MDX-010 in Treating Patients With Recurrent or Refractory Lymphoma

Phase I/II Study of Anti-CTLA-4 Monoclonal Antibody (MDX-010) in B-cell Non-Hodgkin's Lymphoma

Biological therapies, such as MDX-010, work in different ways to stimulate the immune system and stop cancer cells from growing. This phase I/II trial is studying the side effects and best dose of MDX-010 and to see how well it works in treating patients with recurrent or refractory B-cell non-Hodgkin's lymphoma.

Study Overview

• Status: Terminated
• Conditions: Extranodal Marginal Zone B-cell Lymphoma of Mucosa-associated Lymphoid Tissue; Nodal Marginal Zone B-cell Lymphoma; Recurrent Adult Burkitt Lymphoma; Recurrent Adult Diffuse Large Cell Lymphoma; Recurrent Adult Diffuse Mixed Cell Lymphoma; Recurrent Adult Diffuse Small Cleaved Cell Lymphoma; Recurrent Adult Immunoblastic Large Cell Lymphoma; Recurrent Adult Lymphoblastic Lymphoma; Recurrent Grade 1 Follicular Lymphoma; Recurrent Grade 2 Follicular Lymphoma; Recurrent Mantle Cell Lymphoma; Recurrent Marginal Zone Lymphoma; Splenic Marginal Zone Lymphoma; Waldenström Macroglobulinemia; Cutaneous B-cell Non-Hodgkin Lymphoma; Intraocular Lymphoma; Recurrent Adult Grade III Lymphomatoid Granulomatosis; Recurrent Adult Hodgkin Lymphoma; Small Intestine Lymphoma; Testicular Lymphoma; B-cell Chronic Lymphocytic Leukemia; Refractory Hairy Cell Leukemia; Adult Grade III Lymphomatoid Granulomatosis
• Intervention / Treatment: Other: laboratory biomarker analysis; Biological: ipilimumab

Detailed Description

PRIMARY OBJECTIVES:

I. To characterize the safety profile of MDX-010 (ipilimumab) monoclonal antibody and identify a tolerable immunologically active dose level in B cell lymphoma patients.

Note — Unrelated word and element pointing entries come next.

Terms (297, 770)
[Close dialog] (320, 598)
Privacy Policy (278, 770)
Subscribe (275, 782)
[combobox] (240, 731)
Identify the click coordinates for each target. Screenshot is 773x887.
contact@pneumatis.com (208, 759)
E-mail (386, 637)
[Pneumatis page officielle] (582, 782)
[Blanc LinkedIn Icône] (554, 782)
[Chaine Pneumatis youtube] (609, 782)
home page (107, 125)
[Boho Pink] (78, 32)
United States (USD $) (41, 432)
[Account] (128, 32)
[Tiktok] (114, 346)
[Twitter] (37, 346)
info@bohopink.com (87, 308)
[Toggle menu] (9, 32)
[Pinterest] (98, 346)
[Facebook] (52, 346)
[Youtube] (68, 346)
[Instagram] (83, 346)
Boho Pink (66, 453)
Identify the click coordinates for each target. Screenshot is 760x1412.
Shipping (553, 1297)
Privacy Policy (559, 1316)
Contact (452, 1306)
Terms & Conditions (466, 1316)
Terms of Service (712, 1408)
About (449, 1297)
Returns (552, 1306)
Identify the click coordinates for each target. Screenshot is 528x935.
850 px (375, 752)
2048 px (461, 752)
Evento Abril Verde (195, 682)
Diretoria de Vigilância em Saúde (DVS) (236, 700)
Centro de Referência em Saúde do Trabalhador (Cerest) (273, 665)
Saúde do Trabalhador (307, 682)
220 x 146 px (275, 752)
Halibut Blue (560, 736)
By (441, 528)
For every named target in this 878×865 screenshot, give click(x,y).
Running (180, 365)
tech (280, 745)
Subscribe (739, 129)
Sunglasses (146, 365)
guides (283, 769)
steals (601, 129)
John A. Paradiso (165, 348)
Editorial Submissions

II. To evaluate the clinical response rate in B cell lymphoma patients treated with MDX-010.

SECONDARY OBJECTIVES:

I. To evaluate the phenotype and function of memory T cells before and after treatment with MDX-010 by:

• Quantitation and phenotypic characterization of peripheral blood and tumor infiltrating T-cells, including cluster of differentiation (CD)4+CD25+ regulatory T cells.
• Measurement of tumor-specific T cells in peripheral blood lymphocytes.
• Measuring proliferation of memory T cells in response to recall antigens (tetanus toxoid and keyhole limpet hemocyanin [KLH]).

II. Measurement of anti-tumor antibodies in serum pre- and post-therapy. III. To evaluate the time to progression. IV. To evaluate the duration of response to treatment with MDX-010.

OUTLINE: This is a multicenter, open-label, phase I, dose-escalation study followed by a phase II study. Patients are grouped according to prior treatment with a vaccine therapy for lymphoma (yes vs no).

PHASE I: Patients receive anti-cytotoxic T-lymphocyte-associated antigen-4 monoclonal antibody (MDX-010) IV over 90 minutes on day 1. Treatment repeats every 28 days for a total of 4 courses in the absence of disease progression or unacceptable toxicity.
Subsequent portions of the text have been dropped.